Task brief: Output only the lines of the entries that follow, starting at the one with "Viewport: 1024px width, 510px height." and running down to the one with "Given: Check the AST/GOT checkbox", both included and unchanged.

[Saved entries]
*-*-*

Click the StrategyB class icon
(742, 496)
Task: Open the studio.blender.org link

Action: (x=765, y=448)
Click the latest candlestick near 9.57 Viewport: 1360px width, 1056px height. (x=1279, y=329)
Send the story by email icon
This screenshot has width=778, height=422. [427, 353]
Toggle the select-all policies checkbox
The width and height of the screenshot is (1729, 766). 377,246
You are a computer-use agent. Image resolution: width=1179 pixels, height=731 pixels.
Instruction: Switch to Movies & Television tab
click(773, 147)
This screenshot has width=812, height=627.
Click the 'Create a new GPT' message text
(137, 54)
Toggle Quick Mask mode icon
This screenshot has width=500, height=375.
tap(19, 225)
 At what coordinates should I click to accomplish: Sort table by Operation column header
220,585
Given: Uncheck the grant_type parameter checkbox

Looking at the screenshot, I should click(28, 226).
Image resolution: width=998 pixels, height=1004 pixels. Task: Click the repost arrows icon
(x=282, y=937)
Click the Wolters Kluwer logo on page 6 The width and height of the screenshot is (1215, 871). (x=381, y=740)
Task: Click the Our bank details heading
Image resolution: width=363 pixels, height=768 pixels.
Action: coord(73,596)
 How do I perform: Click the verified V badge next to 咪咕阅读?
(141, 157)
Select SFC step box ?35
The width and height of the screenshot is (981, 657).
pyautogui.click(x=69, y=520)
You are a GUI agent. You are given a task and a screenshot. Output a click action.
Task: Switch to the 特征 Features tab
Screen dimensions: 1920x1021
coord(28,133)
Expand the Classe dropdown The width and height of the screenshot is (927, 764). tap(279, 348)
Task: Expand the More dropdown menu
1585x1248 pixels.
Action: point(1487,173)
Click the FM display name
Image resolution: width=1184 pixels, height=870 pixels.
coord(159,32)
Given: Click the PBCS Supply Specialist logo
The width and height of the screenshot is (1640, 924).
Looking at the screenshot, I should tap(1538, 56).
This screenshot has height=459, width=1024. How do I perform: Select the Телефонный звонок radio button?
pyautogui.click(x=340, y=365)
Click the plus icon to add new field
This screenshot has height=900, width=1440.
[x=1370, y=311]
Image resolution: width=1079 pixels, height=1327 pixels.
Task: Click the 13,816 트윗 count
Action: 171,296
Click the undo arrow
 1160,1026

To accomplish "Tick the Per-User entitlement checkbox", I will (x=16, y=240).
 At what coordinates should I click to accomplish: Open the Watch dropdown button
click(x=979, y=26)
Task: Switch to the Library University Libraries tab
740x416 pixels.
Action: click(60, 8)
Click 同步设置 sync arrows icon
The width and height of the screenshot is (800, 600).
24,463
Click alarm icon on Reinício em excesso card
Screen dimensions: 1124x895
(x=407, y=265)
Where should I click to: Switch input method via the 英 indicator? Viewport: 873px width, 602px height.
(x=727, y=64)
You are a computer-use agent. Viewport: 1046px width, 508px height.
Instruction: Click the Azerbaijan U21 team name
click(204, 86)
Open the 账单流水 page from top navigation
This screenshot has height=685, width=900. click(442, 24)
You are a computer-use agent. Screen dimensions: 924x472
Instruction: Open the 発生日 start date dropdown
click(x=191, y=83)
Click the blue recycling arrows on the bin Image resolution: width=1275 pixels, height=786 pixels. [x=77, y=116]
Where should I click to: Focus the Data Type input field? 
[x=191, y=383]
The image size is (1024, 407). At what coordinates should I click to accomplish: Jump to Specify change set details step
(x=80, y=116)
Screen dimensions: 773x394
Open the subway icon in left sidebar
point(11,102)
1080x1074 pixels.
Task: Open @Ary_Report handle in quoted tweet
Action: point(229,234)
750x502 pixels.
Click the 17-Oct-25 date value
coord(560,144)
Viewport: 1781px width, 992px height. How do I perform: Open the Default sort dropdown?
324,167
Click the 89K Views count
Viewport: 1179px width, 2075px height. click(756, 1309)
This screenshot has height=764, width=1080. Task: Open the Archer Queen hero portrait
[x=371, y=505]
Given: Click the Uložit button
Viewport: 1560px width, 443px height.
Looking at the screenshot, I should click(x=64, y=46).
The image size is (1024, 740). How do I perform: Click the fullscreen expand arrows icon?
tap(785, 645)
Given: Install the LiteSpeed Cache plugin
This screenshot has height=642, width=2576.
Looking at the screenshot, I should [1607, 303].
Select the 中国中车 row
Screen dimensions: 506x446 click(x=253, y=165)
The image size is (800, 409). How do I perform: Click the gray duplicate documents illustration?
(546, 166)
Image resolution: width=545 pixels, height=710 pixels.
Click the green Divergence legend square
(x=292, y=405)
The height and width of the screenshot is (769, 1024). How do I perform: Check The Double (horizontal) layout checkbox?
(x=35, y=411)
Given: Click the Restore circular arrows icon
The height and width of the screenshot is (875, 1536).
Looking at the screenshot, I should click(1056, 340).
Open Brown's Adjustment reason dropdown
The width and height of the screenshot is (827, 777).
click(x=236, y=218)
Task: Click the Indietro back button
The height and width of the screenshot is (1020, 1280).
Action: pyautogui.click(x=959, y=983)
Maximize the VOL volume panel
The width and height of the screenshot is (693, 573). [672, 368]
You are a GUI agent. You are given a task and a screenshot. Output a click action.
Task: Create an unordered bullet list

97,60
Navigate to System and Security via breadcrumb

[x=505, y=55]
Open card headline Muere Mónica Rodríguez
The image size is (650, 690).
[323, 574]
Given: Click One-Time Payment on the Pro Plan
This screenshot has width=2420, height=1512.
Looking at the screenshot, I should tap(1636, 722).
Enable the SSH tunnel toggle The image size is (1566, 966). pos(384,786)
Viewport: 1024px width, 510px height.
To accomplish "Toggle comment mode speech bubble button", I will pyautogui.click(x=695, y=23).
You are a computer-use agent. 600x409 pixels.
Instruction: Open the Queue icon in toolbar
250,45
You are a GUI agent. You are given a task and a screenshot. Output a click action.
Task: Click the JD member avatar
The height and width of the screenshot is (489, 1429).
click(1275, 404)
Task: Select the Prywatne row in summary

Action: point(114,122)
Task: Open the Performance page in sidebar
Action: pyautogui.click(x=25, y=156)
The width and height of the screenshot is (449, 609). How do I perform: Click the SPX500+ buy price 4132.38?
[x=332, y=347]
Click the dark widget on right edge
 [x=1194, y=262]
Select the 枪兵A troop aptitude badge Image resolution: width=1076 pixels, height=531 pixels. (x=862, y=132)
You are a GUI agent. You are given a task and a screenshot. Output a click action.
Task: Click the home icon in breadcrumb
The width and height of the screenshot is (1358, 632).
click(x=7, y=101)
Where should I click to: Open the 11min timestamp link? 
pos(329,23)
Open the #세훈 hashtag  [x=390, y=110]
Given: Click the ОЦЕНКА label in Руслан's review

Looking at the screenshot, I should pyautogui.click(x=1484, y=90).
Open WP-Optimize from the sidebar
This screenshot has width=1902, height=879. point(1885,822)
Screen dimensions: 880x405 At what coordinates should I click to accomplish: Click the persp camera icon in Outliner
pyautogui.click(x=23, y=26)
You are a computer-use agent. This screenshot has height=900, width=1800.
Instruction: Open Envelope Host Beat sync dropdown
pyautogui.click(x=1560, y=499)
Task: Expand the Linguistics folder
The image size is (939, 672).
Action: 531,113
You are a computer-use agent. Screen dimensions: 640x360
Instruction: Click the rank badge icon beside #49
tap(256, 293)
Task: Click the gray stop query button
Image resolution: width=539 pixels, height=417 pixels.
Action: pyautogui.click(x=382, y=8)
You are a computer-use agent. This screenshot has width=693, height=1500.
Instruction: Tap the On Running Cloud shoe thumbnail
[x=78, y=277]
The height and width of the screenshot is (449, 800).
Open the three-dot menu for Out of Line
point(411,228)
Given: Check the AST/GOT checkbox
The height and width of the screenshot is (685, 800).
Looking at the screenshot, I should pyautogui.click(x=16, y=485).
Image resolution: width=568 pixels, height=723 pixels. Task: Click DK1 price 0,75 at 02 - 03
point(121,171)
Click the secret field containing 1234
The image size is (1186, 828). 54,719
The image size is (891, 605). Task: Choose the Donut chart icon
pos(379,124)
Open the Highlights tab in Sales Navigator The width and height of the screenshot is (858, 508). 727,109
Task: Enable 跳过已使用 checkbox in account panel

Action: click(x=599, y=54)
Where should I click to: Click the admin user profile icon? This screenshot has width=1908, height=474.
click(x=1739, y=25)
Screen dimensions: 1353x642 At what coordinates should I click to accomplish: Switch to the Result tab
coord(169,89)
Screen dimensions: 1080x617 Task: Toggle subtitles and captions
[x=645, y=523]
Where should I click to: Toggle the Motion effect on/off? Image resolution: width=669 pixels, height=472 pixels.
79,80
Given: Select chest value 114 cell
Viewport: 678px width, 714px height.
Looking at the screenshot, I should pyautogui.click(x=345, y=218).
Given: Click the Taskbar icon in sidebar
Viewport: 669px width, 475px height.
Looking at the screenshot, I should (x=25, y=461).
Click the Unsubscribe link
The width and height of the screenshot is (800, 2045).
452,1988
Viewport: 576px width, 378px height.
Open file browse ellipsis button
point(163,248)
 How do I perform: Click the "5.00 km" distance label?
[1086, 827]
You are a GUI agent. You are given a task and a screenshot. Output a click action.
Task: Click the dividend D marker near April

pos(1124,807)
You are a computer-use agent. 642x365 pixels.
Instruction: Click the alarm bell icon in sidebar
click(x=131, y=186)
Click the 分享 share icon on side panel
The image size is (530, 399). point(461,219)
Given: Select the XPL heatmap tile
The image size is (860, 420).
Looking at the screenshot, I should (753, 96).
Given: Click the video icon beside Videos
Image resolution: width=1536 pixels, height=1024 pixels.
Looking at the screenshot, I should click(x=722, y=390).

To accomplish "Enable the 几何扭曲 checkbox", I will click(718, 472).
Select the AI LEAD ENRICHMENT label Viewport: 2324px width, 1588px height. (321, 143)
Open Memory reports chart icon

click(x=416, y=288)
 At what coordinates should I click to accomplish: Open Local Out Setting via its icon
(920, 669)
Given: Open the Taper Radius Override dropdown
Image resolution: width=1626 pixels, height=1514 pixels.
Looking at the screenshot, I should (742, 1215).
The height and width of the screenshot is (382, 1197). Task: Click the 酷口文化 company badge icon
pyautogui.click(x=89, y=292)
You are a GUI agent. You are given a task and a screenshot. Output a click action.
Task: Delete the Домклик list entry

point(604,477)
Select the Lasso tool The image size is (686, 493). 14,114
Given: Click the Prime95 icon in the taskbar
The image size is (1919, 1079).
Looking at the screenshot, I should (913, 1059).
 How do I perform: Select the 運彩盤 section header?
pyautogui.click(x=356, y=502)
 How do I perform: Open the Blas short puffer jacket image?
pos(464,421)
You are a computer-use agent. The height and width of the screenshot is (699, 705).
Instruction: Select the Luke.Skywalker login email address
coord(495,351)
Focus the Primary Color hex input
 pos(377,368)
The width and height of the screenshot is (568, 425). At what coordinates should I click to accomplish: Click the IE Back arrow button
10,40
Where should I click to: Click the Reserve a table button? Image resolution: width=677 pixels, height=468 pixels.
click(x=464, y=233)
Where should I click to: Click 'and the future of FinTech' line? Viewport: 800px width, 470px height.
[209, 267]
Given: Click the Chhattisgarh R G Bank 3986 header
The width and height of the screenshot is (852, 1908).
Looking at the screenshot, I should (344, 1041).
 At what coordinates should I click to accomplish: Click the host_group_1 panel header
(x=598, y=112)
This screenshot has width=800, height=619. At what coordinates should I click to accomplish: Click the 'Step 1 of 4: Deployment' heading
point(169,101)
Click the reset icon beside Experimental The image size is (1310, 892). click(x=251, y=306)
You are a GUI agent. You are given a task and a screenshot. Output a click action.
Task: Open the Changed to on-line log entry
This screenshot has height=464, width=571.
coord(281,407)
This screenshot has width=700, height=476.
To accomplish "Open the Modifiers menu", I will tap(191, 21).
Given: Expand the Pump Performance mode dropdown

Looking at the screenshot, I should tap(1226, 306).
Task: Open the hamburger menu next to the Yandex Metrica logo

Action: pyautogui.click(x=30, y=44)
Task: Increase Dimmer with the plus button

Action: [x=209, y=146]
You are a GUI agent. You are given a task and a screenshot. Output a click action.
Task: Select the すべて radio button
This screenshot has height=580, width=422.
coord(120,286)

*-*-*

Answer for this exercise:
Viewport: 1024px width, 510px height.
To accomplish "Toggle comment mode speech bubble button", I will pyautogui.click(x=695, y=23).
You are a computer-use agent. 600x409 pixels.
Instruction: Open the Queue icon in toolbar
250,45
You are a GUI agent. You are given a task and a screenshot. Output a click action.
Task: Click the JD member avatar
The height and width of the screenshot is (489, 1429).
click(1275, 404)
Task: Select the Prywatne row in summary

Action: point(114,122)
Task: Open the Performance page in sidebar
Action: pyautogui.click(x=25, y=156)
The width and height of the screenshot is (449, 609). How do I perform: Click the SPX500+ buy price 4132.38?
[x=332, y=347]
Click the dark widget on right edge
 [x=1194, y=262]
Select the 枪兵A troop aptitude badge Image resolution: width=1076 pixels, height=531 pixels. (x=862, y=132)
You are a GUI agent. You are given a task and a screenshot. Output a click action.
Task: Click the home icon in breadcrumb
The width and height of the screenshot is (1358, 632).
click(x=7, y=101)
Where should I click to: Open the 11min timestamp link? 
pos(329,23)
Open the #세훈 hashtag  [x=390, y=110]
Given: Click the ОЦЕНКА label in Руслан's review

Looking at the screenshot, I should pyautogui.click(x=1484, y=90).
Open WP-Optimize from the sidebar
This screenshot has width=1902, height=879. point(1885,822)
Screen dimensions: 880x405 At what coordinates should I click to accomplish: Click the persp camera icon in Outliner
pyautogui.click(x=23, y=26)
You are a computer-use agent. This screenshot has height=900, width=1800.
Instruction: Open Envelope Host Beat sync dropdown
pyautogui.click(x=1560, y=499)
Task: Expand the Linguistics folder
The image size is (939, 672).
Action: 531,113
You are a computer-use agent. Screen dimensions: 640x360
Instruction: Click the rank badge icon beside #49
tap(256, 293)
Task: Click the gray stop query button
Image resolution: width=539 pixels, height=417 pixels.
Action: pyautogui.click(x=382, y=8)
You are a computer-use agent. This screenshot has width=693, height=1500.
Instruction: Tap the On Running Cloud shoe thumbnail
[x=78, y=277]
The height and width of the screenshot is (449, 800).
Open the three-dot menu for Out of Line
point(411,228)
Given: Check the AST/GOT checkbox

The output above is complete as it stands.